*** Task material Section Begins ***

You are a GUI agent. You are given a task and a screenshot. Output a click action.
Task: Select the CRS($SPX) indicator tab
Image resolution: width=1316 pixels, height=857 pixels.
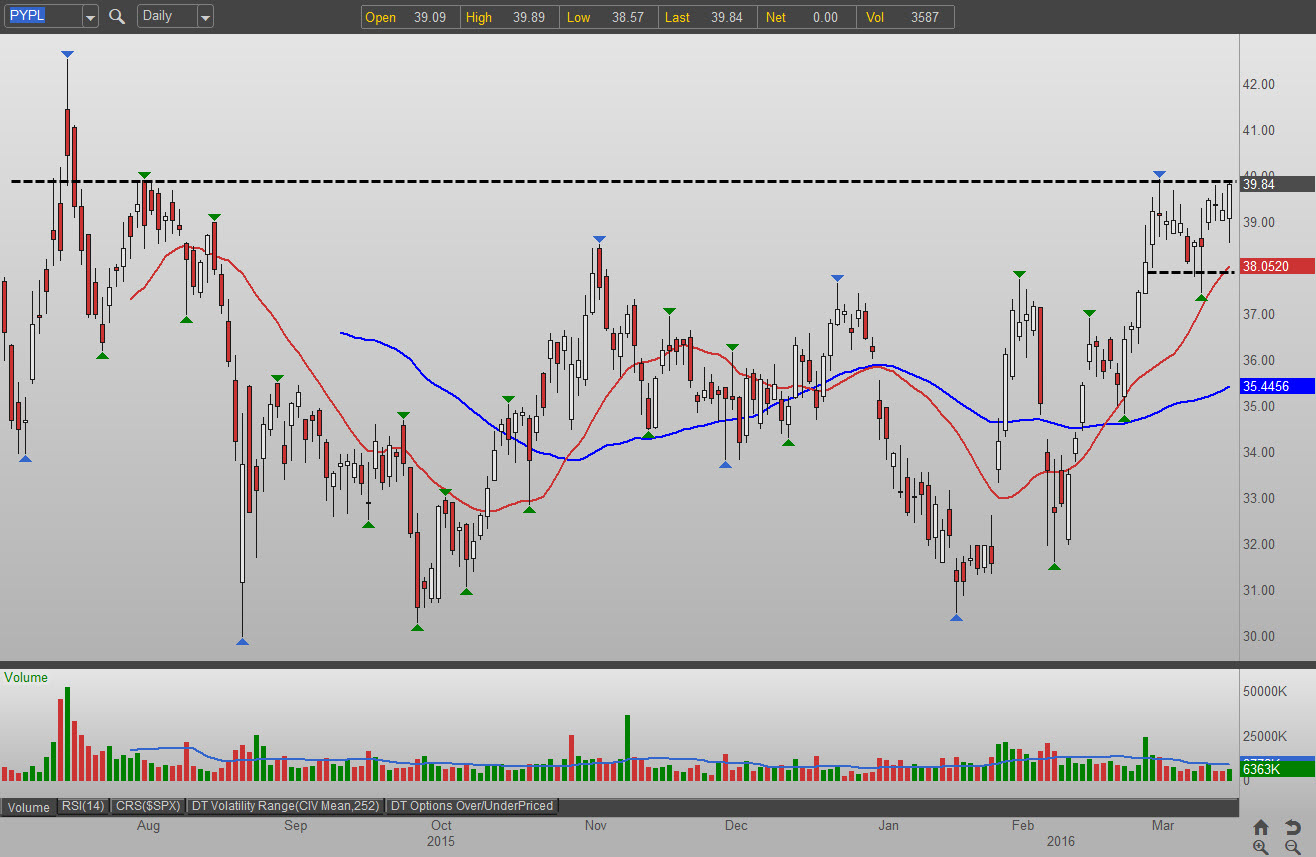[147, 806]
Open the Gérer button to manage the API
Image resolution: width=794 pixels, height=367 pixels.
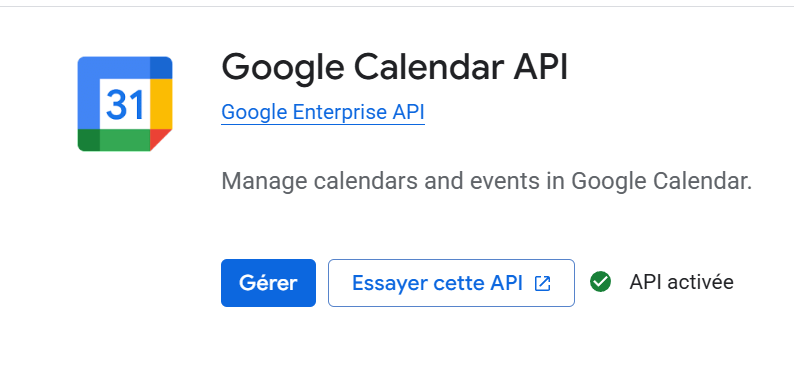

*** Task material Section Ends ***

» **What to do**: Starting with the line that holds "Image resolution: width=1316", repeat exactly every line through the end of the material above, both ends included, without the pictures.

» **Output of the exercise**:
Image resolution: width=1316 pixels, height=857 pixels.
[147, 806]
Open the Gérer button to manage the API
Image resolution: width=794 pixels, height=367 pixels.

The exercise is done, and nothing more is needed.